Barbara Kiser reviews five of the week's best science picks.
For millennia, reproduction was a black box to philosophers and physicians, who puzzled in vain over the dissected corpses of pregnant deer or the function of semen. Edward Dolnick's absorbing detective story spans outlandish ancient theories on baby-making and the nineteenth-century dawn of embryology, led by pioneers such as Oscar Hertwig. Along the way are Leonardo da Vinci finding that blood, not 'wind', engorges the penis; Regnier de Graaf literally unravelling the functions of dormouse testicles; and Lazzaro Spallanzani fitting frogs with silk underwear to test the relation of sperm to egg.
A red-hot question in contemporary politics is how outsiders from Alexis Tsipras to Marine Le Pen ended up strutting the world stage. Political analyst Steve Richards asks a tough question in return: why did mainstream parties allow these “intimidatingly strong and yet transparently weak” candidates to gain a toehold? This is a smart, detailed insider's study of how, after the 2008 financial meltdown, left and right lost vision, adaptability and public trust. In the resulting vacuum, populists' big promises gained allure — until the realities of high office revealed the “powerlessness of power”.
Journalist Naomi Klein is on electrifying form in this study of “shock politics” — how leaders capitalize on public disorientation after crises such as terrorist attacks, a variation on her findings in The Shock Doctrine (Random House, 2007). During a presidency more like a corporate merger between 'super-brand' and government, Donald Trump, Klein argues, governs through serial shocks — U-turns and edicts on everything from climate to immigration. Klein's strategy for disaster preparedness is to focus on positives, such as calling for 100% renewables. A bold, compelling analysis.

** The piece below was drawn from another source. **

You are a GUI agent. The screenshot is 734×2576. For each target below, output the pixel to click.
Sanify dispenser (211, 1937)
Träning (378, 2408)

For every human, there are 1.4 billion insects. David MacNeal invites us to revel in that fact by roaming over this gargantuan family and the scientific subculture wrapped up in it. MacNeal is a witty, informed guide to a world of winged and scuttling wonders, where fleas can hit g forces many times those felt by a lunar rocket on re-entry, and tiger beetles make smoothies of their prey. We meet researchers using mosquitoes' stinging probosces as model hypodermic needles, and vicariously savour chemically complex wild honey from hives on uninhabited Greek islands. Entomology at its most enchanting.
A graphic novel about the bumptious philosophers of the seventeenth century? What's not to like? Philosopher Steven Nadler and illustrator Ben Nadler have crafted an absolute gem of a science history, capturing with gravitas and zing the abstruse musings of René Descartes on mind–body dualism, John Locke on empiricist epistemology, and more. Inevitably, the Church's malign impact looms, notably over Galileo Galilei, Baruch Spinoza and heliocentrist Giordano Bruno, burned at the stake in 1600.